:: WHAT IS REQUIRED ::
Arrange the lines from the one containing "Given: Click the Undo arrow icon" through the one containing "pyautogui.click(x=482, y=132)", inclusive, as a numbered list, leaving out any blank lines.

(Target position records)
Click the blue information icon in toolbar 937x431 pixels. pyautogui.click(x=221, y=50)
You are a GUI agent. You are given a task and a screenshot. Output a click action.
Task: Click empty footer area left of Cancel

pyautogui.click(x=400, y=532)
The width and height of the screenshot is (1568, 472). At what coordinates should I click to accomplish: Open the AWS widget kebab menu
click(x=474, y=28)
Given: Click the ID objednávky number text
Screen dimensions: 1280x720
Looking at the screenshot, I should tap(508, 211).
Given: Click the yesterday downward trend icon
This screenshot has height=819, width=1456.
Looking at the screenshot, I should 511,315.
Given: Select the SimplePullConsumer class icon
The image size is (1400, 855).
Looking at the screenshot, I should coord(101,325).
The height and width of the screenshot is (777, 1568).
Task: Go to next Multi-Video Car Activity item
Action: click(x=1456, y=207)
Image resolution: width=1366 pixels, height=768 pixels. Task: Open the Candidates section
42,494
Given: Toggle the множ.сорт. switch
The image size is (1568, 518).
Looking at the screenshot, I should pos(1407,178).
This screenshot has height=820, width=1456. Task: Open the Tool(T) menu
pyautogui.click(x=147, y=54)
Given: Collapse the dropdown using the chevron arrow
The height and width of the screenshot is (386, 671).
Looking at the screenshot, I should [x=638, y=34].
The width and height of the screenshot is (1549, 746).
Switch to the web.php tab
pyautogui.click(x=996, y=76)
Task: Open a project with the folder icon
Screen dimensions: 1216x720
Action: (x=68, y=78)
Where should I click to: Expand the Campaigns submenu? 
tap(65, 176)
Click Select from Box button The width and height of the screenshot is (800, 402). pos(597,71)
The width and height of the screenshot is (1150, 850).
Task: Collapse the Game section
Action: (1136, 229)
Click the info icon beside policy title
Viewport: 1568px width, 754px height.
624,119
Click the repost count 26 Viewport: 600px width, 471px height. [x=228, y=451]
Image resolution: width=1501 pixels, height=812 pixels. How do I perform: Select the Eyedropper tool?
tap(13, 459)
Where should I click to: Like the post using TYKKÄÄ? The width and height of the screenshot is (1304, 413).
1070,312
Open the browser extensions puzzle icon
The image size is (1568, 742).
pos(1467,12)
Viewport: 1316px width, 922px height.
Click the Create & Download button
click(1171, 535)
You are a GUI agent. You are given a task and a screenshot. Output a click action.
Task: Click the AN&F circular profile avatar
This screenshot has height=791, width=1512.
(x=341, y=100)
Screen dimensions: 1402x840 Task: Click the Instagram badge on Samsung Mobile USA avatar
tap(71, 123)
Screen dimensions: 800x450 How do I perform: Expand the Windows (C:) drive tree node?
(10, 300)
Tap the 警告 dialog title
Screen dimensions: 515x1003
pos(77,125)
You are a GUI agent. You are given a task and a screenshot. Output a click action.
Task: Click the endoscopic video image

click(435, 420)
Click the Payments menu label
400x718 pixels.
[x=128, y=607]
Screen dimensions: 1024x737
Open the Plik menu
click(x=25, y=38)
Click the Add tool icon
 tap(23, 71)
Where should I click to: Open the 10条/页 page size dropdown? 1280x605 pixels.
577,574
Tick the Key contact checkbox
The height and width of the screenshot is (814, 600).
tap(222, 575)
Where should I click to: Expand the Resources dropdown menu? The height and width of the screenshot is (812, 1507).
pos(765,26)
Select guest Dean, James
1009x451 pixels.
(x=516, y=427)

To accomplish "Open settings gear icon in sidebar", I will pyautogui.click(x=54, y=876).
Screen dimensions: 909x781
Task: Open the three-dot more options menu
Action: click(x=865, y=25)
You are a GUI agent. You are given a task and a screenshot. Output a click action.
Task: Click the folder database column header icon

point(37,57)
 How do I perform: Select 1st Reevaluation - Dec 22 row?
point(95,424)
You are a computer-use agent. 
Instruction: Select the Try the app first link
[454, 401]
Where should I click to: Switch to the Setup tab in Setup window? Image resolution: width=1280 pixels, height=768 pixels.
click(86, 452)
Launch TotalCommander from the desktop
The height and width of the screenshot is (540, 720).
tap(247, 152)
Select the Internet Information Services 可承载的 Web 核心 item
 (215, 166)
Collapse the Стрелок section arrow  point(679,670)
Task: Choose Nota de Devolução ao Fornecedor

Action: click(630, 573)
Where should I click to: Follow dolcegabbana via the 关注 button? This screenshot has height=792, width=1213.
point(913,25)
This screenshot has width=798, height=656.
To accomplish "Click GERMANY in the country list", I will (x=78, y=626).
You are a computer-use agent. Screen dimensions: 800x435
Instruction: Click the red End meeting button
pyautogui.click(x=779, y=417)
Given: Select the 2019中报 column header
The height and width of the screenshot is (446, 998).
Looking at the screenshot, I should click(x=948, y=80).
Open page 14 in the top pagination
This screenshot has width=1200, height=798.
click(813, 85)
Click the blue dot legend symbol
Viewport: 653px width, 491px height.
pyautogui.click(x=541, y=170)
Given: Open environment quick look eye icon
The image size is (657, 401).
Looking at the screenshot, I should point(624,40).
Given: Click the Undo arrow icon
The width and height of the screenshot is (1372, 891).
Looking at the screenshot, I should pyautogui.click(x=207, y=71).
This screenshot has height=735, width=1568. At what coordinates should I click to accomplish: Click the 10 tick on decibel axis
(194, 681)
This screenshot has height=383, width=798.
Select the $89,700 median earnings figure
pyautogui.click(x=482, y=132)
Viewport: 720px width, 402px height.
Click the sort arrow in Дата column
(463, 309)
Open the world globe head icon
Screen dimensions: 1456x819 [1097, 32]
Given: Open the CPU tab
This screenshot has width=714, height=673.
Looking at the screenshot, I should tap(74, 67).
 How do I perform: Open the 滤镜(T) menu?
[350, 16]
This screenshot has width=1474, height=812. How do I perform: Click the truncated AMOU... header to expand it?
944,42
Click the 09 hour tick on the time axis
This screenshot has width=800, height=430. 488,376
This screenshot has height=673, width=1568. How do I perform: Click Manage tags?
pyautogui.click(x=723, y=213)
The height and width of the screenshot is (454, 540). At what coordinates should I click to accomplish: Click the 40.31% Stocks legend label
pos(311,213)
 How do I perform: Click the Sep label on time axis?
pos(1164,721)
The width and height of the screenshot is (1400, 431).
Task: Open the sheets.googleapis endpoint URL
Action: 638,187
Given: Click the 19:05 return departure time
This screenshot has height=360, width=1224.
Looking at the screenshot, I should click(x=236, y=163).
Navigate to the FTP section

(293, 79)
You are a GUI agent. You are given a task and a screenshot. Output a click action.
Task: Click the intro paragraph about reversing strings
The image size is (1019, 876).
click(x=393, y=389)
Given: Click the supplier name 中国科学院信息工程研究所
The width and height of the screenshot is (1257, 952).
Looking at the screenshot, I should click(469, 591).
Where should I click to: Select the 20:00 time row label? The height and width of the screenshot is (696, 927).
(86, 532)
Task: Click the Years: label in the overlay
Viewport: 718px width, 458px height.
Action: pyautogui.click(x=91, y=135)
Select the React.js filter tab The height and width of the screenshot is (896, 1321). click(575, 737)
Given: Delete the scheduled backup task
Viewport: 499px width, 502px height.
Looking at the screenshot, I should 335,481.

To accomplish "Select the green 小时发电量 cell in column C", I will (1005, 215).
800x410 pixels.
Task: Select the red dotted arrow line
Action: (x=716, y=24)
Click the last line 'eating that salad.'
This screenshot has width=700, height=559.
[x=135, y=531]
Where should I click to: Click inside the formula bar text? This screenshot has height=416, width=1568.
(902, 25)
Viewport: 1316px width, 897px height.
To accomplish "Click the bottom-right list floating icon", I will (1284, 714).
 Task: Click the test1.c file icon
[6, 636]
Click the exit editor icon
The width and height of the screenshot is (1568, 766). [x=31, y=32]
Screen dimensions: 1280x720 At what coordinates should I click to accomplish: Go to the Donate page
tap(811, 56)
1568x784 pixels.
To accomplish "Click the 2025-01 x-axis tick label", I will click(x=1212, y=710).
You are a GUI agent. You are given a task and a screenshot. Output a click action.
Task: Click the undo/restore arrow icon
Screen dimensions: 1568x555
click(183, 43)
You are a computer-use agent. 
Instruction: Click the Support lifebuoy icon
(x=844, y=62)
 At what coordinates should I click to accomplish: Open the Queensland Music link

:: RESULT OF THIS TASK ::
1. Given: Click the Undo arrow icon
2. The width and height of the screenshot is (1372, 891).
3. Looking at the screenshot, I should pyautogui.click(x=207, y=71).
4. This screenshot has height=735, width=1568. At what coordinates should I click to accomplish: Click the 10 tick on decibel axis
5. (194, 681)
6. This screenshot has height=383, width=798.
7. Select the $89,700 median earnings figure
8. pyautogui.click(x=482, y=132)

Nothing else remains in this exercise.